Wife of King Wen of Zhou

Tai Si (太姒, c. 12th – 11th century BC) was the wife of King Wen of Zhou and is revered as a highly respected woman of ancient China. She was a descendant of Yu the Great – founder of the Xia dynasty – and was the mother of ten sons, including King Wu of Zhou – founder of the Zhou dynasty – and his younger brother the Duke of Zhou.

Particularly respected by Wu Zetian, China's only Empress regnant, Tai Si and King Wen were posthumously given the temple names "Shizu" (始祖 (founding ancestor)) in 690 AD.

==Life==
Tai Si is said to be born in the Youxin clan (有莘氏) of the ancestral name Si, from what is now Heyang County, Shaanxi Province. Han dynasty historian Sima Qian wrote that she was originally from the older State of Qi or State of Zeng, both in and around modern-day Henan Province.

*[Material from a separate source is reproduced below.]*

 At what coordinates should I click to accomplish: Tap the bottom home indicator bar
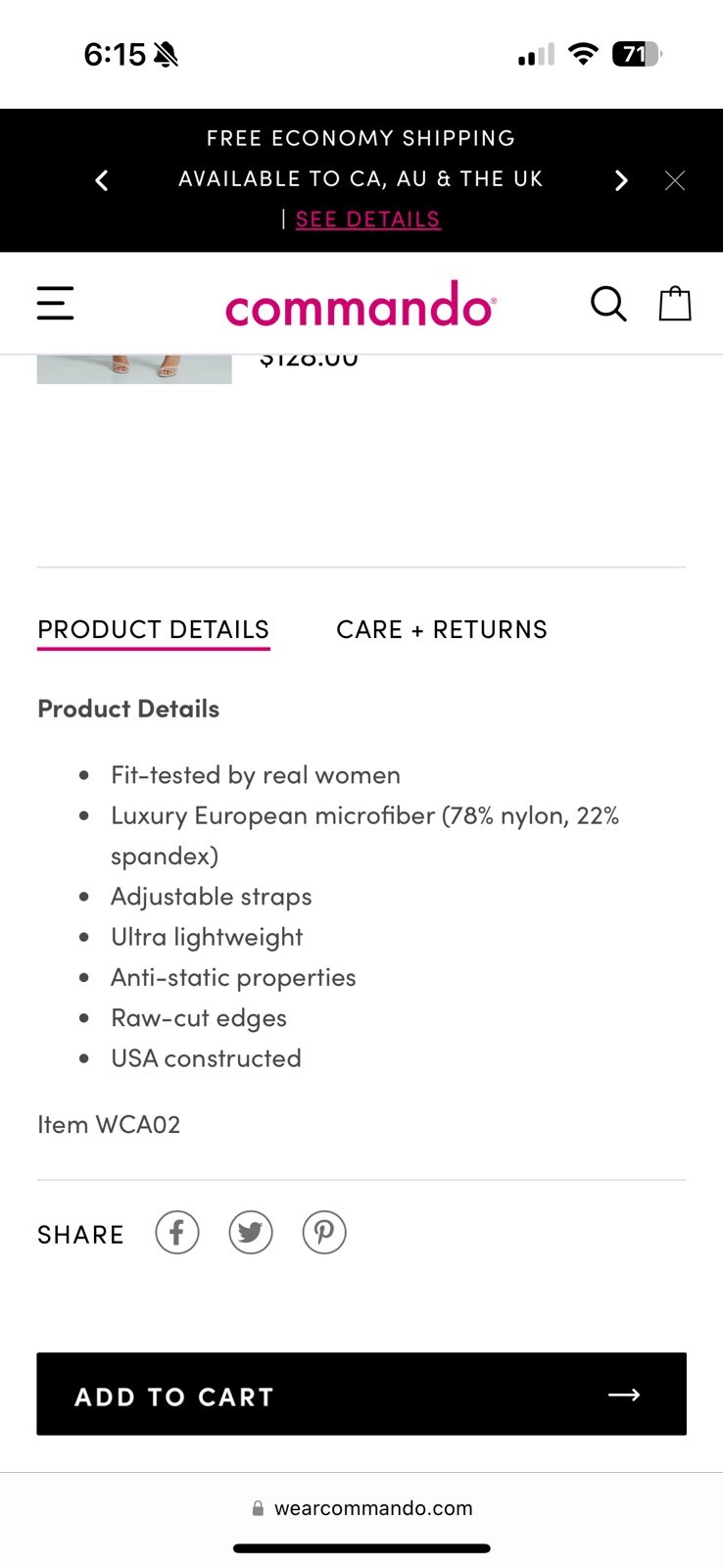(362, 1548)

The traditional story regarding Tai Si's rise to queen says that the future King Wen of Zhou, born Chang, was walking along the banks of the Wei River one day when he first met Tai Si. Her beauty so captivated Chang that he initially thought she was a goddess or angel. Tai Si proved a woman of benevolence, wisdom, and simple tastes, and Chang decided to take her as his wife. Because the Wei River was not bridged, Chang set out to build one by constructing a number of boats that were arranged end-to-end to form a floating path across the river. Tai Si was impressed, and they were married.

After Tai Si joined her husband's family, she is said to have quickly gained favor with the other women of the royal family through her diligent work ethic and demeanor. She and the king had ten sons together, and Tai Si is said to have been an exceptional teacher and mother, such that all of the sons were men of upright virtue and wisdom.

==In literature==
Guan ju, the famous opening song of the Book of Songs, with its opening description of a beautiful maiden plucking plants along a river bank who is loved by a young prince, is said by some to be originally about Tai Si and the prince's first meeting along the Wei River.